Along with the1st Century AD architecture, these paintings showed remarkable affinities to classical Greek art. This was not coincidence, but evidence of a Greco-Indian culture that had spread from the 4th Century BC expeditions of Alexander the Great. It stretched through Hellenistic kingdoms and trade routes from the Mediterranean to Persia, Afghanistan and India – with Ajanta along the way – to distant China and Japan.
Twenty-seven of Gill’s canvases were displayed in the Indian Court of the Crystal Palace at Sydenham, south London; in 1866, 23 were destroyed by fire. Newly armed with a camera as well as brushes, Gill set to work again. Meanwhile, the Royal Cave Temple Commission founded by the Royal Asiatic Society in 1848 had led to the foundation in 1861 of the Archaeological Survey of India. Concern for the treasures of Ajanta grew, as did the number of intrepid experts and treasure hunters, some of whom did more than carve their names on statues:
they scraped paintings from walls which crumbled into dust. One of the few known surviving paintings to have left Ajanta intact is in the care of the Boston Museum of Fine Arts today. It had been sold in 1924 for £1,000 at Sotheby’s in London. The Government of Bombay commissioned new copies of the Ajanta cave paintings in 1872 from John Griffiths, principal of the Bombay School of Art. Griffiths and his students produced 300 paintings, only for a third to go up in flames at London’s Imperial Institute in 1885.

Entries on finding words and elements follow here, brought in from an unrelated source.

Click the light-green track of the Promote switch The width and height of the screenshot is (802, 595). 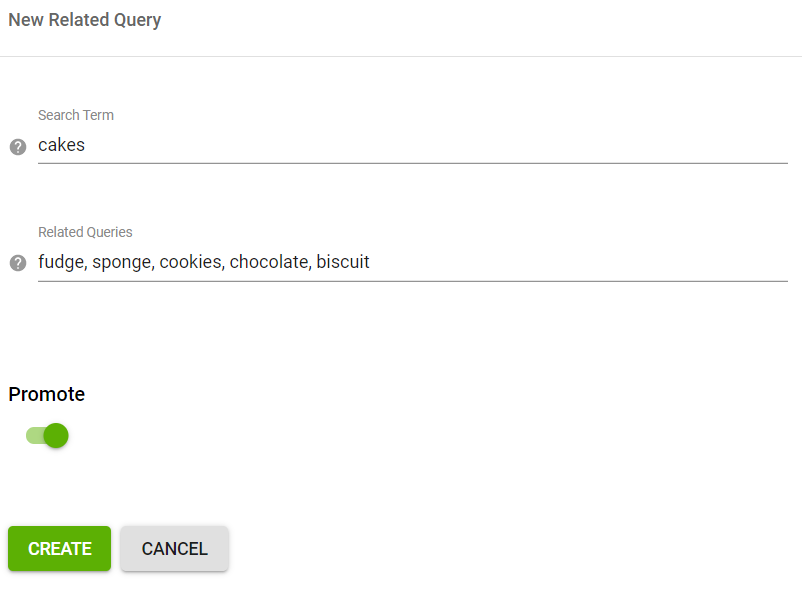click(35, 436)
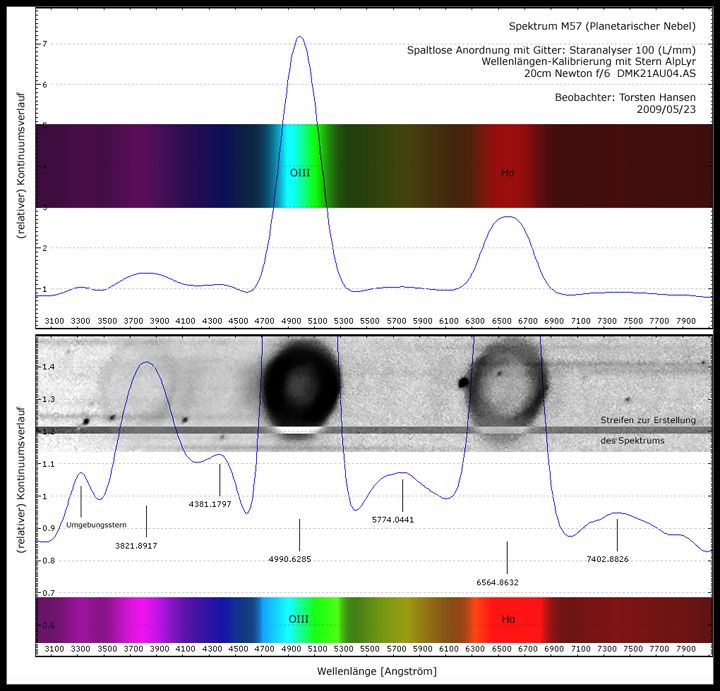
Task: Click the top of the OIII peak curve
Action: point(300,37)
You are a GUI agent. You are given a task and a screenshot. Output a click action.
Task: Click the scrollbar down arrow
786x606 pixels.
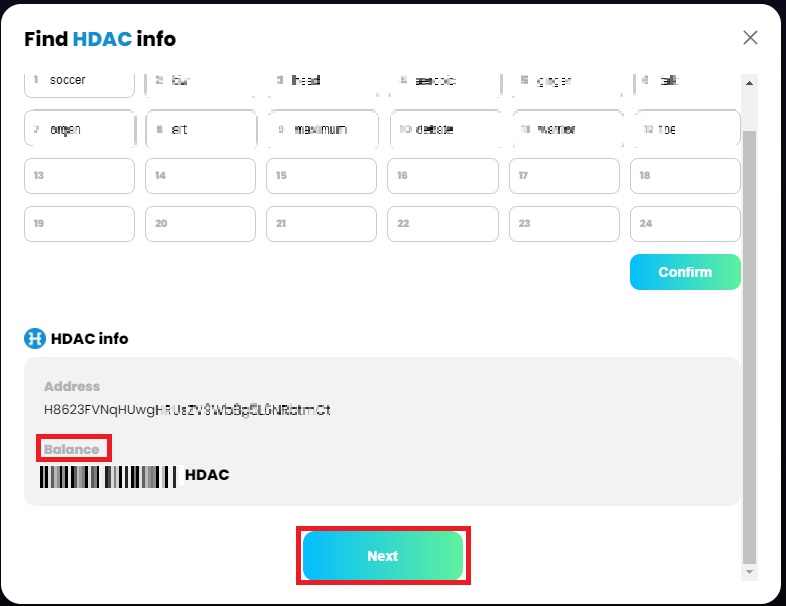(x=749, y=571)
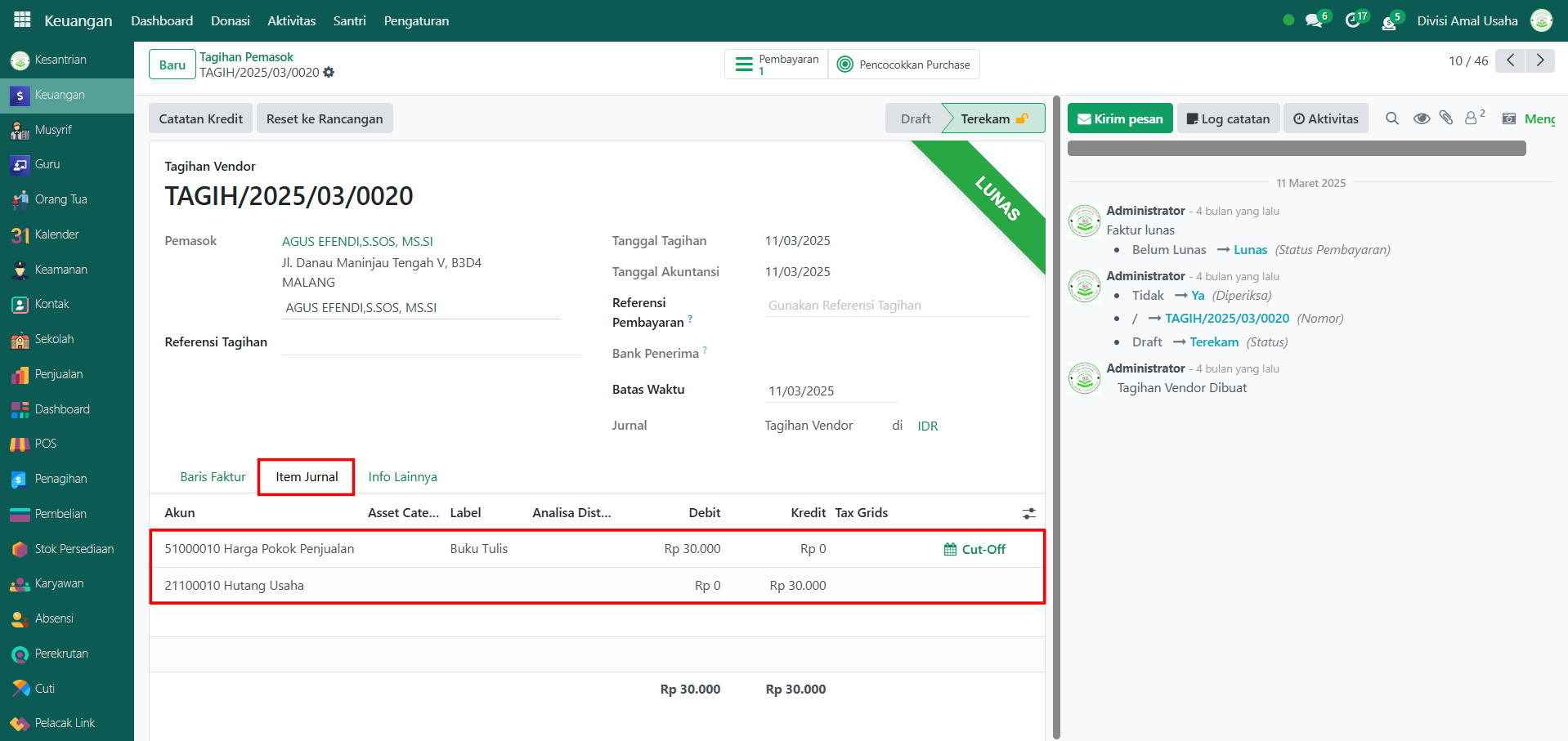Screen dimensions: 1568x741
Task: Open attachments with the paperclip icon
Action: [x=1446, y=118]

In 1909, Lady Herringham, suffragette and art patron, began further copies with help from the Calcutta School of Art, and from the late 1920s the Indian art historian Ghulam Yazdani made a comprehensive photographic survey of the art of Ajanta, published in four volumes between 1930 and 1955. That was the year the surviving Griffiths paintings were put in store by the Victoria & Albert Museum. Inaccessible and forgotten for half a century, in 2005 81 were uncovered and restored.
Ajanta Ellora Cave

Built during 600 to 1000 CE, Ellora Caves lie in the Sahyadri hills in Aurangabad and is a 2-hour drive from the Ajanta cave. The Ellora Caves comprise Hindu, Buddhist and Jain temples and over a 100 caves with only 34 open to the public excavated from the basalt cliffs in the Charanandari hills. Ellora Caves served as lodgings to the travelling Buddhist and Jain monks besides being a site for the trade route. There are 17 Hindu caves, 12 Buddhist and five Jain caves with deities, carvings and even monasteries depicting the mythology of each religion. These caves constructed near each other stand for the harmony and solidarity among all faiths and beliefs.

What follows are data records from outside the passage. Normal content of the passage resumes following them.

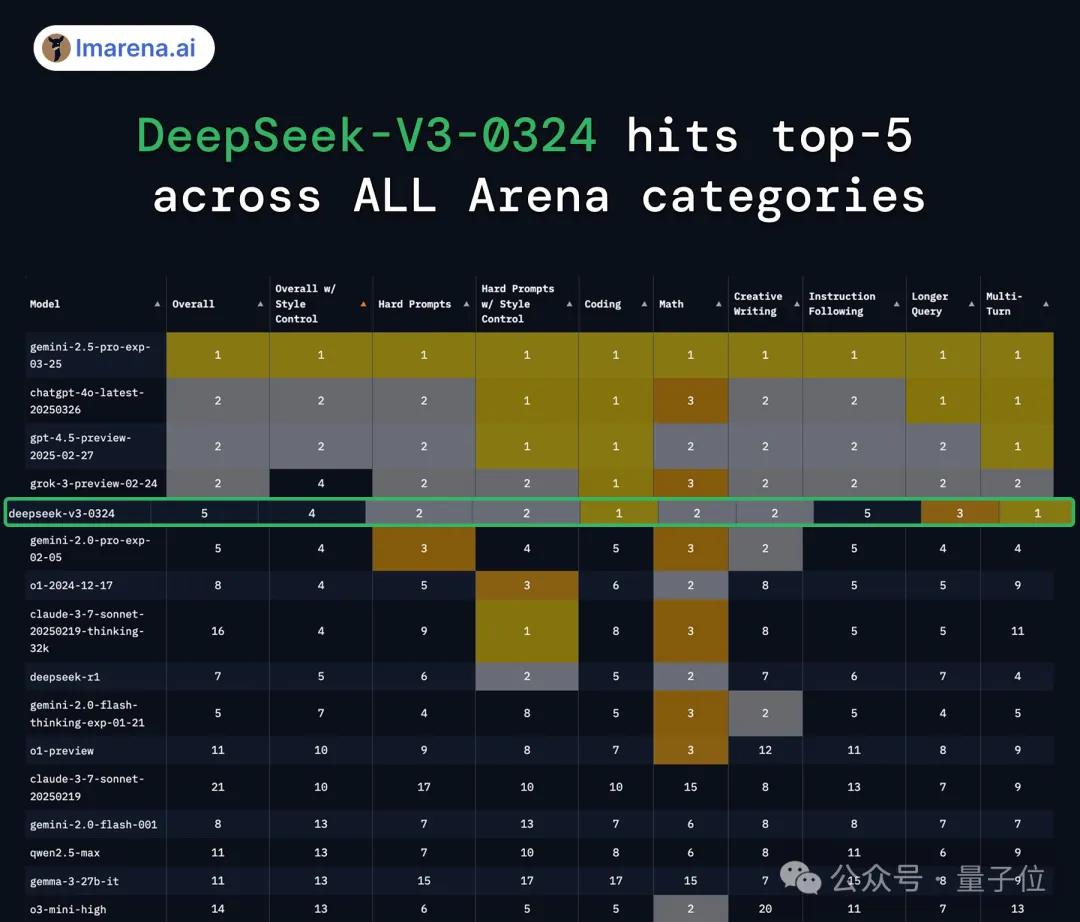Click the orange Longer Query cell for deepseek-v3-0324

(x=959, y=513)
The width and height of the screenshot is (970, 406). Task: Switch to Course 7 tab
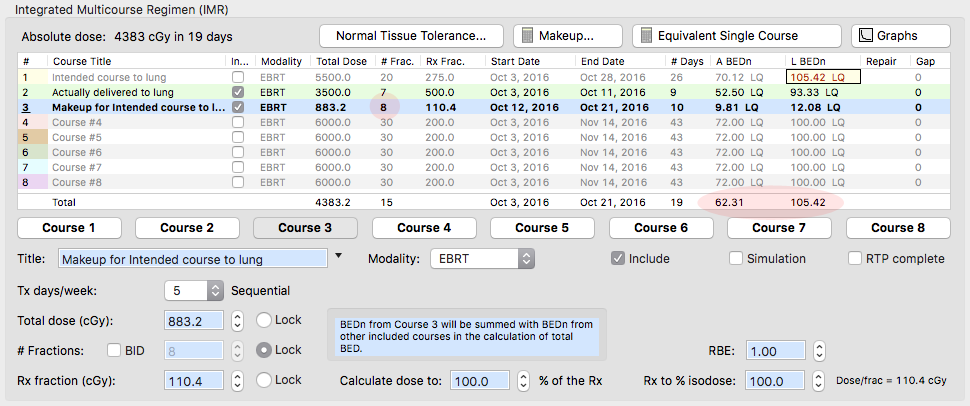pyautogui.click(x=779, y=228)
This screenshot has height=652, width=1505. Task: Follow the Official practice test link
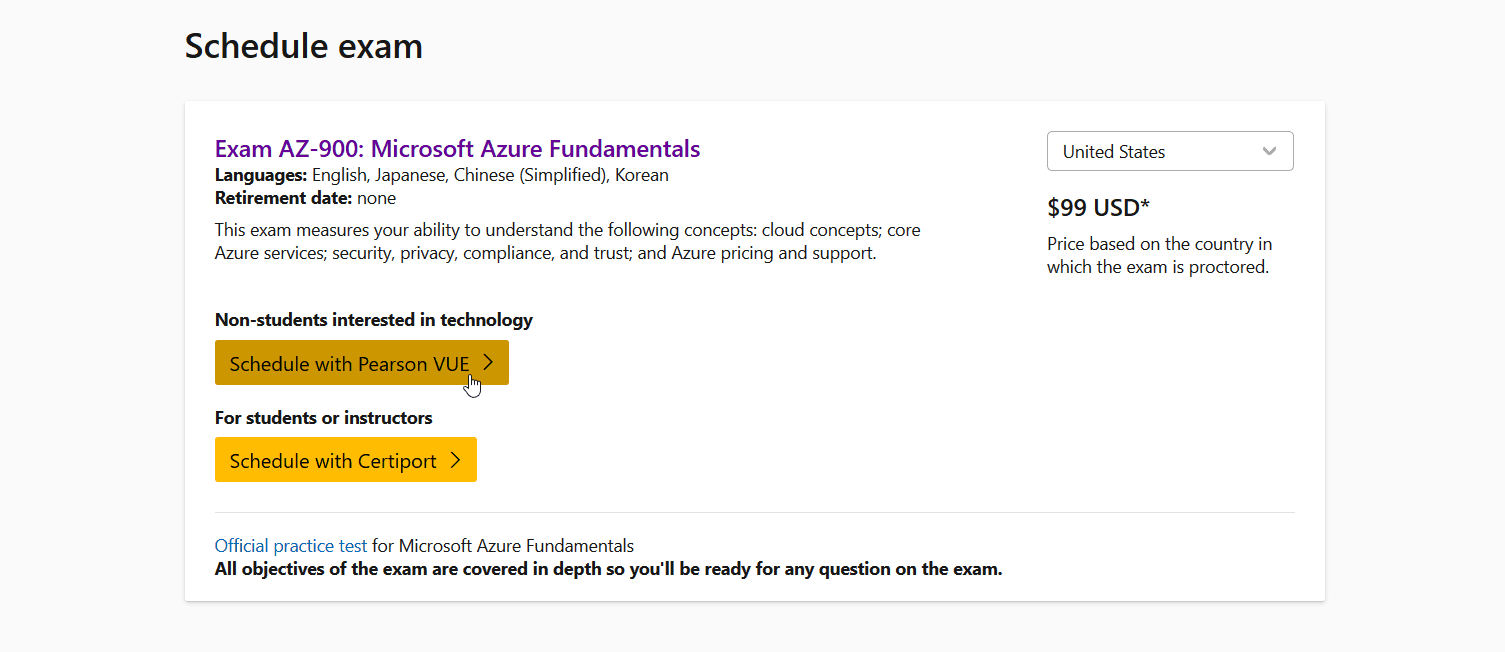(x=290, y=546)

A part of the Hindu and Buddhist Caves were built during the Rashtrakuta dynasty, and the Jain Caves were built by the Yadav dynasty. It is not yet established as to which caves were built first – the Hindu or the Buddhist. Based on the archaeological evidence found at various sites it was deduced that there were essentially three major construction periods for the Ellora caves: early Hindu period from 550 to 600 CE, Buddhist period from 600 to 730 CE, and the final phase, the Jain and Hindu period lasting from 730 to 950 CE.
Architecture Ellora Cave
Although the deities and idols in the caves have been damaged, the paintings, carvings remain as it is. The inscriptions on the walls of the Ellora Caves date back to the 6th century and a famous one is the Rashtrakuta Dantidurga on the mandapa of Cave 15 inscribed during 753 to 757 AD. Out of all the excavations done, Cave 16 or Kailasha temple – a monument dedicated to Shiva is the largest single monolithic rock excavated in the world. It was built during 757-783 AD by Krishna I who was the uncle of Dantidurga.